The brightly coloured breast of the robin (Erithacus rubecula) is familiar to Brits particularly at Christmas, although both male and female birds have their rusty pectoral plumage throughout the year. Both male and female sing throughout the year although they have an autumnal territorial call and a spring mating call. They are, according to the polls, the most popular species in the UK, but despite their cute appearance, says the RSPB, they are aggressively territorial and quick to drive away or even attack intruders.
At one time European robins were classified scientifically as Turdus, thrushes, but they don’t really resemble any of the thrush family (thrush, blackbird, redwing etc) although their chicks are speckled. These days robins are classed as Old World flycatchers. Erithacus is from the Greek for an unknown bird while rubecula is from the Latin for red (hence obviously, ruby). Of course, their red breast is anything but red more “Heinz Cream of Tomato soup spilt down your teeshirt” if anything.
Indeed, the distinctive breast of both sexes in this species was called redbreast simply because sixteenth-century English birdwatchers didn’t have a word for the colour orange, that had arrived on these shores circa 1300 with the eponymous fruit, but wasn’t used for the hue until later.
Robins definitely have a place of affection in our hearts, viz all that Christmas imagery, although I’m not entirely sure which Robin is being sung about in the song “Rockin’ Robin” by Leon René (aka Jimmie Thomas) and made famous by Bobby Day in 1958 and then again by Michael Jackson in 1972). The American robin (Turdus migratorius) also has a colourful, orange, breast, but is very much a thrush, as you can see in this photo.
Red admiral butterflies are black and white with orange regions on their wings, definitely not red.

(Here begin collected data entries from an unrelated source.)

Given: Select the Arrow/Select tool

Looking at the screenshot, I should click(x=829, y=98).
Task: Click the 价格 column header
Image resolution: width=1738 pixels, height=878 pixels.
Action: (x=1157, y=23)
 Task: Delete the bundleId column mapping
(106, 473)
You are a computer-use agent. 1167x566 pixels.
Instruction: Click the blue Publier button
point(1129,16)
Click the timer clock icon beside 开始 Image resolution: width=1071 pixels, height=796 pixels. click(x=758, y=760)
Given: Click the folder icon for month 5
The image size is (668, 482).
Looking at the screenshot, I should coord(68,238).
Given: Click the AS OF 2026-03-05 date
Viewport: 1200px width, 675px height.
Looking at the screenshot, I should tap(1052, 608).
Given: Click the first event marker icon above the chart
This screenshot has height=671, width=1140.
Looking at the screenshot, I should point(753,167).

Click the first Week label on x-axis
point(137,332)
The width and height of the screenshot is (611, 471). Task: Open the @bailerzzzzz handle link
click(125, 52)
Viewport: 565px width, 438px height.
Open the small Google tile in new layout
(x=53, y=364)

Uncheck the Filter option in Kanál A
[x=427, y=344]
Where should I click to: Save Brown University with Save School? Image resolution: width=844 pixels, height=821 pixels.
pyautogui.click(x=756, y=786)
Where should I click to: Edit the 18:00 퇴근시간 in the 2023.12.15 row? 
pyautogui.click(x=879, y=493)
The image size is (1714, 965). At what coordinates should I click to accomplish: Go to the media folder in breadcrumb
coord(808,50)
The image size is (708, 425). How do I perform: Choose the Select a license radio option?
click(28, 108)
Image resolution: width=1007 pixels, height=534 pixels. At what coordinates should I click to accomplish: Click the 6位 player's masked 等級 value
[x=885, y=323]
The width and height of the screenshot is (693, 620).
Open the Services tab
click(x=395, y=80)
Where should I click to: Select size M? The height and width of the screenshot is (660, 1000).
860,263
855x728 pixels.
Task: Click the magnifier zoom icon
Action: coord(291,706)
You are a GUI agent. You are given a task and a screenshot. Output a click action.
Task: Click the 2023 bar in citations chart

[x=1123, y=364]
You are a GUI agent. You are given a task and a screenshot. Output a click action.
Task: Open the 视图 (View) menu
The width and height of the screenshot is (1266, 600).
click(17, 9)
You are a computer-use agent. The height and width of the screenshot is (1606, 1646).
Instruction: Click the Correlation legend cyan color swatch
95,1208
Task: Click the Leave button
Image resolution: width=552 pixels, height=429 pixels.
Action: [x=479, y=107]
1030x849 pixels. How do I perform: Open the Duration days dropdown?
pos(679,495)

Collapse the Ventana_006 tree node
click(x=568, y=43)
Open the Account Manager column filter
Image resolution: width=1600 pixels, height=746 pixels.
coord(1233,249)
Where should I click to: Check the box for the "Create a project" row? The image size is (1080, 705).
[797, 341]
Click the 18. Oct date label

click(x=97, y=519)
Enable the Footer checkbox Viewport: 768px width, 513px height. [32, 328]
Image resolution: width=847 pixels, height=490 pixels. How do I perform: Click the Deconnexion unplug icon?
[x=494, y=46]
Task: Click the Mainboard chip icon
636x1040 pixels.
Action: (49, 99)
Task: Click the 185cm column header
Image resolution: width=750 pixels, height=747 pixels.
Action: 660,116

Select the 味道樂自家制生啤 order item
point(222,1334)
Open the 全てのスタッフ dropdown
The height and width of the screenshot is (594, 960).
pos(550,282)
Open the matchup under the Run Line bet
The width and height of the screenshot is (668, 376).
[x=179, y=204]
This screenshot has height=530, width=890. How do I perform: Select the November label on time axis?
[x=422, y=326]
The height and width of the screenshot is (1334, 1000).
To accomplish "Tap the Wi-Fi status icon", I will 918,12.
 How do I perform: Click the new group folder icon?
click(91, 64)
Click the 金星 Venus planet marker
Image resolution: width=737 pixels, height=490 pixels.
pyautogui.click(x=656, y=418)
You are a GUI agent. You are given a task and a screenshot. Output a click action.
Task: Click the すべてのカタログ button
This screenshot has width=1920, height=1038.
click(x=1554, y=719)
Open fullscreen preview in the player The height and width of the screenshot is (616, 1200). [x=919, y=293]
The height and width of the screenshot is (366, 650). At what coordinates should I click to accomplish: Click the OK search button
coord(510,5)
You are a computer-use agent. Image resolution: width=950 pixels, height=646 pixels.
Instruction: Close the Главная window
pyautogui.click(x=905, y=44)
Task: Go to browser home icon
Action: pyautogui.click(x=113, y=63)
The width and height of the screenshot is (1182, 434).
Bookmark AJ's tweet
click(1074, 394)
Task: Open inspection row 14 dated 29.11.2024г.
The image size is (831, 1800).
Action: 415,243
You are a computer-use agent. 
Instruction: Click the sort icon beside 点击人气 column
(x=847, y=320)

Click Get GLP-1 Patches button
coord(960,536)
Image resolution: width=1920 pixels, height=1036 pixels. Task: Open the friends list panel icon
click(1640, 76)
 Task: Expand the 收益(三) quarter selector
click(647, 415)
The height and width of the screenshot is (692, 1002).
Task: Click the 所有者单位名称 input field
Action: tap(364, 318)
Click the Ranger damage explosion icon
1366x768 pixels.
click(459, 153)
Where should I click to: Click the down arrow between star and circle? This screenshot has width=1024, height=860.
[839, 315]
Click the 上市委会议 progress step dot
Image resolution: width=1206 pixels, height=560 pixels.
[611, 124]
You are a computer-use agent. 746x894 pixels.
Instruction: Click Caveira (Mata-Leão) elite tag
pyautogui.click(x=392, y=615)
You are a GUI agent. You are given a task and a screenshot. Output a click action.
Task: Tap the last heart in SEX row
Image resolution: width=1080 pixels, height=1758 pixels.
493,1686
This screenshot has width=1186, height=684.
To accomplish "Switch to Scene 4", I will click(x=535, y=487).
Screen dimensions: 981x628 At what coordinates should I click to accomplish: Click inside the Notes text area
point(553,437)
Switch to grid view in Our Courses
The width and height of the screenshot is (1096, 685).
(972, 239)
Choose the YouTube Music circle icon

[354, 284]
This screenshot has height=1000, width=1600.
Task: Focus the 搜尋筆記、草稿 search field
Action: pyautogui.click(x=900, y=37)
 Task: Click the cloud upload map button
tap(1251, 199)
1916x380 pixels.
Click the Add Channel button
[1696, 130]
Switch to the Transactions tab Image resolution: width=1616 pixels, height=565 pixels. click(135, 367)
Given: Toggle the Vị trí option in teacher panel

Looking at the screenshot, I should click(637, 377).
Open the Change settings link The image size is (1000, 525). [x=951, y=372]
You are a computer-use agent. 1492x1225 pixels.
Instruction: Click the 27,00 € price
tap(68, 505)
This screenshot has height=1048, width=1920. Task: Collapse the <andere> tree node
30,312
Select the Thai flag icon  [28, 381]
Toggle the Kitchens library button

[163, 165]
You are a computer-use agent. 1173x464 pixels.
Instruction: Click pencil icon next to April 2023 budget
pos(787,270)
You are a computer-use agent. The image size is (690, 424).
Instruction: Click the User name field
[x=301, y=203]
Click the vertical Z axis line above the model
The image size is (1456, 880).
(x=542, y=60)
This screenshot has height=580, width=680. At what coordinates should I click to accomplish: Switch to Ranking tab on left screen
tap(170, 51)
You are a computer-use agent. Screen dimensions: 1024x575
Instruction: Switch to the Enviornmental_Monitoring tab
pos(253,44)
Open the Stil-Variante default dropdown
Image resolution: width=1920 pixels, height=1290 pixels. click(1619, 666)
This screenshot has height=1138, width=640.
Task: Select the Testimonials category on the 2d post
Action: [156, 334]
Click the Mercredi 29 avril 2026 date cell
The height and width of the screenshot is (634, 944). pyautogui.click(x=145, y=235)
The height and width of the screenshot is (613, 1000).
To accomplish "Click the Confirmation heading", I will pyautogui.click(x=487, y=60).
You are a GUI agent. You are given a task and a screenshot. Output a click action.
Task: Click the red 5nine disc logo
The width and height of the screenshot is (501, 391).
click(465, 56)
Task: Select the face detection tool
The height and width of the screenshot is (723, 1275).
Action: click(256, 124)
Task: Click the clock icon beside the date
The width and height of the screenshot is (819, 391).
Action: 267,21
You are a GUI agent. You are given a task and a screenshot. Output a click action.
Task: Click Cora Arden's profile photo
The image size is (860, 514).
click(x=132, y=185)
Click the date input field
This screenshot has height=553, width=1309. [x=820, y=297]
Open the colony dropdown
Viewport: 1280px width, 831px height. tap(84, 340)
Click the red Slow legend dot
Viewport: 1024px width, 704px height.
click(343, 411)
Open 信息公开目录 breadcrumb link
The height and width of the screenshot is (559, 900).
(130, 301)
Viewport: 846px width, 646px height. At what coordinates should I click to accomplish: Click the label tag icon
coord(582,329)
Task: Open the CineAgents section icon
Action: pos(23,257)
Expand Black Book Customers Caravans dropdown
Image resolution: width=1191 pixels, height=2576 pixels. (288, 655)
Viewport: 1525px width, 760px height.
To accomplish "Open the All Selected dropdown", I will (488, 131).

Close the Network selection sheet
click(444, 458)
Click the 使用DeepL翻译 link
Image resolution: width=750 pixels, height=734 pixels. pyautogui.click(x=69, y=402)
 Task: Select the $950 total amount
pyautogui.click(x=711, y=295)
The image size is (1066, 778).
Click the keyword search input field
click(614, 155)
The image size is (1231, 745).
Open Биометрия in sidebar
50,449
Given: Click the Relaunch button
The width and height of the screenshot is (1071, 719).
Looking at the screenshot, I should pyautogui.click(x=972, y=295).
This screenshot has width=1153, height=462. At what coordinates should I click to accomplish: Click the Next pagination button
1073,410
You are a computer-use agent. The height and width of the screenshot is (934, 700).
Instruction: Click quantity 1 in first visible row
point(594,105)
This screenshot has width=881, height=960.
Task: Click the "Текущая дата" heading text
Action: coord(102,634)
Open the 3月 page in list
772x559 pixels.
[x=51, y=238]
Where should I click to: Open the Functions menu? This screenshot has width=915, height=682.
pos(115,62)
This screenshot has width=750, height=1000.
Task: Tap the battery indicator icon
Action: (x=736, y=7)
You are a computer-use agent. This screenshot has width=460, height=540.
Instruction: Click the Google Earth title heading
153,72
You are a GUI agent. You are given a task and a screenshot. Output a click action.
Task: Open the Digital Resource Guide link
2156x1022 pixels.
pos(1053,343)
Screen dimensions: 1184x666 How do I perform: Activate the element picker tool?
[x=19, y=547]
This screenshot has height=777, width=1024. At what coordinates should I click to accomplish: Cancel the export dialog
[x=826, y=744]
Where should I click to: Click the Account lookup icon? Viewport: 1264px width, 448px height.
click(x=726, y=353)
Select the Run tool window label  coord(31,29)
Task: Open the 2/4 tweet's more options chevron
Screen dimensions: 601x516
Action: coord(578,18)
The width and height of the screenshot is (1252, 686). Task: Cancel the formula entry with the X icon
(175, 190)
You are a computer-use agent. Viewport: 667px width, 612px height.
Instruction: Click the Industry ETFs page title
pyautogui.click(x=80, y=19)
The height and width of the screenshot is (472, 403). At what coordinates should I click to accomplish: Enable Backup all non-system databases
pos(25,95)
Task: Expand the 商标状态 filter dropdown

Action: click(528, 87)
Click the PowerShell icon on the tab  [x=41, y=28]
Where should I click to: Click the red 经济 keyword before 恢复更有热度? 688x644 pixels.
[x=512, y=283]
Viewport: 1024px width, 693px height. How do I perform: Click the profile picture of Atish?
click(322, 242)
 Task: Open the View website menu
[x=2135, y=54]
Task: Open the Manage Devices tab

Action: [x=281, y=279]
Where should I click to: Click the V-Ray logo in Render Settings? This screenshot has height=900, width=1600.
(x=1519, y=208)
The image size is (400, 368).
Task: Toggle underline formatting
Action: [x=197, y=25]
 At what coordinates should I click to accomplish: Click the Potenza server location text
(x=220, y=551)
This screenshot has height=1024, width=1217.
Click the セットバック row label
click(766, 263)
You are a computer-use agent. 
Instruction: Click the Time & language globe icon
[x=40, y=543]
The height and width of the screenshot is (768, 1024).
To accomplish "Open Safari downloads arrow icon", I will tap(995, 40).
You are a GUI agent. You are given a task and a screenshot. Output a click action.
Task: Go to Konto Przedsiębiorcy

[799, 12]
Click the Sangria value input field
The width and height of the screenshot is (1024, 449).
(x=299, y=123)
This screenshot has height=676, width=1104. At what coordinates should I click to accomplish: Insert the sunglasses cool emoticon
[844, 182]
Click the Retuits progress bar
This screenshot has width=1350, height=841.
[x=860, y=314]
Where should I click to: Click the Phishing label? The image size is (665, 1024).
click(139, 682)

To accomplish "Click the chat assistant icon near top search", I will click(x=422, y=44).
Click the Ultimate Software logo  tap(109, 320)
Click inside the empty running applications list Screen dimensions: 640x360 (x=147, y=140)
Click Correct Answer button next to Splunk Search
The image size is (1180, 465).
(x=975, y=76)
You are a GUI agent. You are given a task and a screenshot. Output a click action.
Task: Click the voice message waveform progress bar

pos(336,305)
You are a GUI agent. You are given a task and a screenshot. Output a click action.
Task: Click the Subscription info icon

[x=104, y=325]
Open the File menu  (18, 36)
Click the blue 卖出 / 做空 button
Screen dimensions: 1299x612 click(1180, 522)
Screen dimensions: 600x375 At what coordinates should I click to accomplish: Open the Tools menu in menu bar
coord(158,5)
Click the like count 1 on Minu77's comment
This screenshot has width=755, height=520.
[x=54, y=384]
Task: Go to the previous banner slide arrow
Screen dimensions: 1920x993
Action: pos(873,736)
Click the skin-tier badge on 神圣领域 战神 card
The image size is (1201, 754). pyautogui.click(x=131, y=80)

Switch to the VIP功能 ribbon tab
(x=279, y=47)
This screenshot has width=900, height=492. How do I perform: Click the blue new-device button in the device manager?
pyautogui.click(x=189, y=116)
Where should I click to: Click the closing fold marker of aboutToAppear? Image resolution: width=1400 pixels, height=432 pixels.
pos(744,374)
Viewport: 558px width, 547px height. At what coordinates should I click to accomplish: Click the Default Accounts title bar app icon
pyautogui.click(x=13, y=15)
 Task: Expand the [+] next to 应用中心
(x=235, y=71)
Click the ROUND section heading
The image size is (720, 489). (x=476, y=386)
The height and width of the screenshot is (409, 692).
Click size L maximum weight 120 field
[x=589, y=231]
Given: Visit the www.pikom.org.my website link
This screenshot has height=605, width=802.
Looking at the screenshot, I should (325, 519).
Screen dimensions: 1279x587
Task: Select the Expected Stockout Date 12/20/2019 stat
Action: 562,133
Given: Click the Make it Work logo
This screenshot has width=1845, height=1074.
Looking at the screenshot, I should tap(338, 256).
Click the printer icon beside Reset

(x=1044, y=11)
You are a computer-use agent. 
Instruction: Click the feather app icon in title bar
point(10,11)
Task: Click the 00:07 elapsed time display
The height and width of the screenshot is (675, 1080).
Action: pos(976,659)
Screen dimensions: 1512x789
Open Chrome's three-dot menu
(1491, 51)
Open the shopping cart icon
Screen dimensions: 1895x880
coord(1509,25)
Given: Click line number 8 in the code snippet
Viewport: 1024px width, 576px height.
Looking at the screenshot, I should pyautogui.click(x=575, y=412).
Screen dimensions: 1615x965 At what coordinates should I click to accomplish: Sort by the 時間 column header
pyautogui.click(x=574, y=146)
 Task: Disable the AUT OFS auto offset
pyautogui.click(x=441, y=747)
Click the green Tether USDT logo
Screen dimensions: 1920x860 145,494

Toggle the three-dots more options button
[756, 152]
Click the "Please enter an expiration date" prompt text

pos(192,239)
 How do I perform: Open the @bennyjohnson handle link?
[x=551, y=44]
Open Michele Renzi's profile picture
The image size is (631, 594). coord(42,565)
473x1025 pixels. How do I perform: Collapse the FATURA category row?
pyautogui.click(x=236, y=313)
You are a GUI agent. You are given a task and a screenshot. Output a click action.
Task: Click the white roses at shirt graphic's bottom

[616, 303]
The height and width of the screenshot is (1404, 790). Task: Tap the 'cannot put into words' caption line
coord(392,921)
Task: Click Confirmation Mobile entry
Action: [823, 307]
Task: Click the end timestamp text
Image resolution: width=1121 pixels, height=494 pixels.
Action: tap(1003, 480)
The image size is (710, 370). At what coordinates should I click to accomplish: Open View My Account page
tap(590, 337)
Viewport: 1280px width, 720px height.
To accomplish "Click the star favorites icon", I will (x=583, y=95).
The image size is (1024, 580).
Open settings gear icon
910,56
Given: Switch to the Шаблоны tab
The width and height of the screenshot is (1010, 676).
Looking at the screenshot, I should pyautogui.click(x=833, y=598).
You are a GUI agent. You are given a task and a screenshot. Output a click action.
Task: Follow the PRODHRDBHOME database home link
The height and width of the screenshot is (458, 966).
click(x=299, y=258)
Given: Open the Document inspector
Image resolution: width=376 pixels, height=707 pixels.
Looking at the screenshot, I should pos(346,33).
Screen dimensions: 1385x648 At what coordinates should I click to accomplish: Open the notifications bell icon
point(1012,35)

Similarly, redheads (people with orange) hair are thus called and as to the term “carrot top” that has to be even more modern because carrots used to be purple.
Etymolonline has the skinny on the origins of orange:
ca. 1300, of the fruit, from Old French orange, orenge (12c., Modern French orange), from Medieval Latin pomum de orenge, from Italian arancia, originally narancia (Venetian naranza), alteration of Arabic naranj, from Persian narang, from Sanskrit naranga-s “orange tree,” of uncertain origin. Not used as a color word until 1540s.
UPDATE: The redshank (Tringa totanus), similar problem with the name.